I have on average 26 million points in a day, for all market days in a year (about 250 days/year). I have 5 years of data. I used the default shard size of one week.
I tried running the following query:
SELECT first(price) as o, max(price) as h, min(price) as l, last(price) as c, sum(size) as v
FROM trades WHERE size >= 100
GROUP BY time(1m), symbol fill(none)
but influxDB used all my system resources and crashed with out of memory errors. I tried breaking it down by weeks using a WHERE
clause, but it also crashed. Only breaking it down by days worked, but the queries were extremely slow and did not utilize even half my CPU or disk. Based off the hardware sizing guidelines I hoped my 6-core and 16GB of RAM workstation for a “moderate load” would be sufficient.
I’m currently in the process of reducing my cardinality by doing away with the exchange (17) tag. I’m also changing to using a infinite shard size, since I don’t ever need to delete data. However, running this query per-day to insert into my new database is taking 300+ seconds per-day:
SELECT * INTO us_equities2."almostINF".trades
FROM trades WHERE time >= '{}' AND time < '{}'
GROUP BY symbol
and hardly any of my system resources are being used. This is a pitiful write speed of 87k points/s, which is less than I acheived while inserting into the database in the first place. Also, despite setting my configuration to use the tsi1 index by default for new shards, influxDB seems to be using .tsm files when I peak inside my data directory. Here is my config, with not much changed:
[data]
dir = "E:/InfluxDB/data"
wal-dir = "C:/Program Files/influxdb-1.7.1-1/wal"
# wal-fsync-delay = "0s"
index-version = "tsi1"
# trace-logging-enabled = false
# query-log-enabled = true
# validate-keys = false
# cache-max-memory-size = "1g"
cache-snapshot-memory-size = "25m"
cache-snapshot-write-cold-duration = "10m"

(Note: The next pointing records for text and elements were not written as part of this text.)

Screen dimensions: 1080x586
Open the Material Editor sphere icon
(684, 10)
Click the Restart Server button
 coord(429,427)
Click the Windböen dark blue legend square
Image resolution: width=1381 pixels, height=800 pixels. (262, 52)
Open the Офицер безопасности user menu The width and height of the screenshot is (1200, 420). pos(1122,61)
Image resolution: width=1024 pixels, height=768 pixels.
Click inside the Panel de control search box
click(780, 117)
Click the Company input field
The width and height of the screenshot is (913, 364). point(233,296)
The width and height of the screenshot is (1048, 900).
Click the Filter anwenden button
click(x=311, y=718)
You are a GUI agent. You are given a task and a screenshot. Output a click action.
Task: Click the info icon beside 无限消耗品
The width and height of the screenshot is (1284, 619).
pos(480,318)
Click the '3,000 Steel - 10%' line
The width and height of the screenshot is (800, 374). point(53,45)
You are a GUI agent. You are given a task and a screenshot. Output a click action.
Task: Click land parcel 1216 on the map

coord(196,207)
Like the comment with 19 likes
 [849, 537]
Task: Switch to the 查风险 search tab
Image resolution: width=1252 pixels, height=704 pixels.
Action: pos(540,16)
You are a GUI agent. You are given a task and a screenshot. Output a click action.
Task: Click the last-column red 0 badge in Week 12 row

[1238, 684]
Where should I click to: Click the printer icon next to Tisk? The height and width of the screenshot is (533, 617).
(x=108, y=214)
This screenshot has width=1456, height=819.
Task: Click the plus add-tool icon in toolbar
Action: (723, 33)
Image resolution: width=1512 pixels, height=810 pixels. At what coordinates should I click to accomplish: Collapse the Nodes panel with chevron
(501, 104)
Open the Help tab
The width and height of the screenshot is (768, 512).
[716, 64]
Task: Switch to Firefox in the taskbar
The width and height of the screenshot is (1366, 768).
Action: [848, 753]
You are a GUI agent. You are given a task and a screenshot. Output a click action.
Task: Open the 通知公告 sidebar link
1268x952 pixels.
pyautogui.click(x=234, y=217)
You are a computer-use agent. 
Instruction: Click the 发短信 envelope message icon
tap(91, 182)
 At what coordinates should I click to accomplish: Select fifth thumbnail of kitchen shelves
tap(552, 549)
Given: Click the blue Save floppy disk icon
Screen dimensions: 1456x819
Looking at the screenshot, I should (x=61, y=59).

compact-full-write-cold-duration = "4h"
# max-concurrent-compactions = 0
# compact-throughput = "48m"
# compact-throughput-burst = "48m"
# max-index-log-file-size = "1m"
# max-series-per-database = 1000000
# max-values-per-tag = 100000
# tsm-use-madv-willneed = false
I understand I can use the influx_inspect
tool to transform the .tsm files to .tsi1 files, which I plan on doing once my queries complete. However, even after all this, I’m afraid my aggregate queries will crash again.
In the meantime with 70 hours I’m seriously questioning influxDB. Will tsi1 solve my problems? Do I just need more RAM? How much more RAM? Is influxDB not suited for these types of queries due to how its storage engine works? Why in the world is influx so slow inserting back into itself?
Thanks for any help.